— Task details —
Edit the items below, replacing "click action" with "tap action" wherever it occurs and keeping everything else the same. Leave the pictures out of your answer.

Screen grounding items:

* * * * * * *

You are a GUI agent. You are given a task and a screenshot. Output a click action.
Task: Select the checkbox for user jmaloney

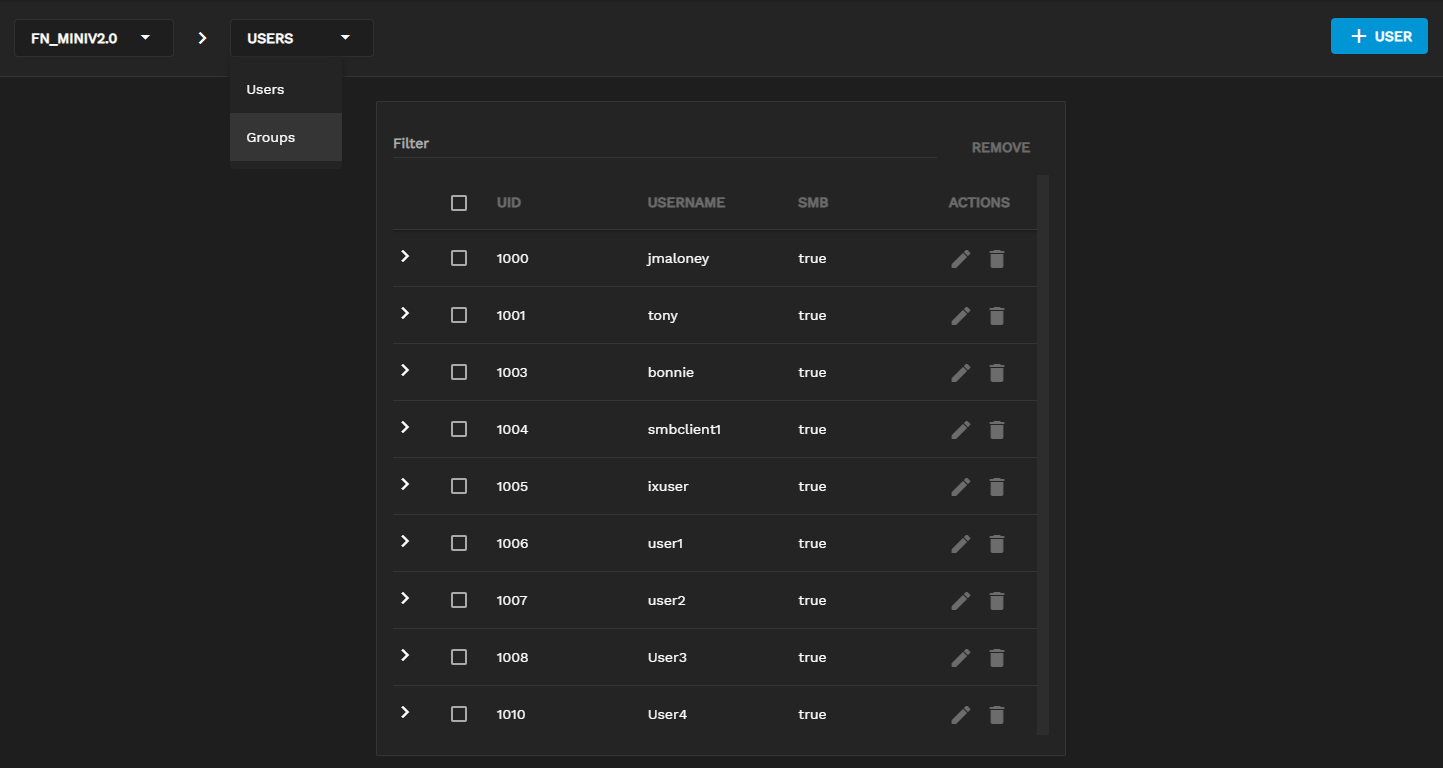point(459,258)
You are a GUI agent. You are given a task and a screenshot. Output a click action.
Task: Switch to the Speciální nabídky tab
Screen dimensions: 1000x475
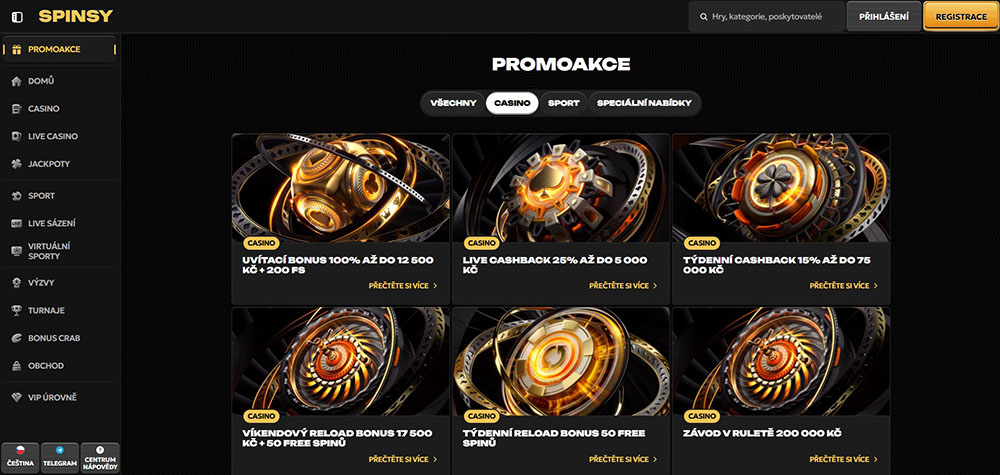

* * * * * * *

— Solved problem —
You are a GUI agent. You are given a task and a screenshot. Output a tap action.
Task: Select the checkbox for user jmaloney

point(459,258)
You are a GUI agent. You are given a task and a screenshot. Output a tap action.
Task: Switch to the Speciální nabídky tab
Screen dimensions: 1000x475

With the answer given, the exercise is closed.